Reflections on certificates, Part 1

By Enno Rey on 14 Apr 2023

I’ve written a couple of posts on (X.509v3) certificates in the past, starting with this one in 2001. In the two decades since then, several developments have taken place (to name a few: OCSP, ACME, Let’s Encrypt certificates, and the general role of automation).

On the other hand, the fundamental mechanisms of certificates have stayed the same. In this post, I argue that understanding the inherent (but often hidden) complexity, the trust relationships and the tradeoffs of certificates used in a given environment can lead to better decision making and to more efficient operations.

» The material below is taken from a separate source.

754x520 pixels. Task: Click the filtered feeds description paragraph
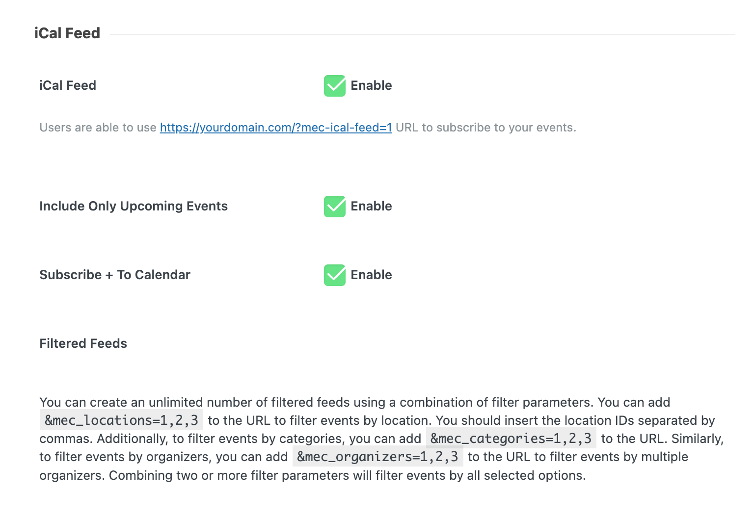(x=378, y=438)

The basic scheme (for the purposes of this post) usually involves a set of parties:

A server (in the sense of an entity receiving a connection request, including network devices).
A client (an entity that initiates a connection).
A user who uses the client, and we can safely assume this is a human, so motivations and desires come into play (which can influence trust decisions).
An operator is in charge of (1), (2), or both. Here again, we assume humans, so they have objectives (in particular ‘make the users happy by providing a service that is available, and that they can use with their present skill set’).
Certificate Authorities (CAs) who issue certificates to be used on (1), (2), or both. Evidently, this involves (potentially complicated) relationships with the operators.
Developers.
Infosec people.

Let’s start with some high-level concepts (yep, regular readers remember my love for those).

Complexity

Working with certificates frequently induces a high level of complexity (definition of the term here), for several reasons:

Multiple standards bodies have contributed to specifying what we have today, one of them (ITU) being notorious for complex outcomes. The main IETF document, that is RFC 5280, has 151 pages.
Using certificates often involves other, not necessarily simple, things like ASN.1 or DER.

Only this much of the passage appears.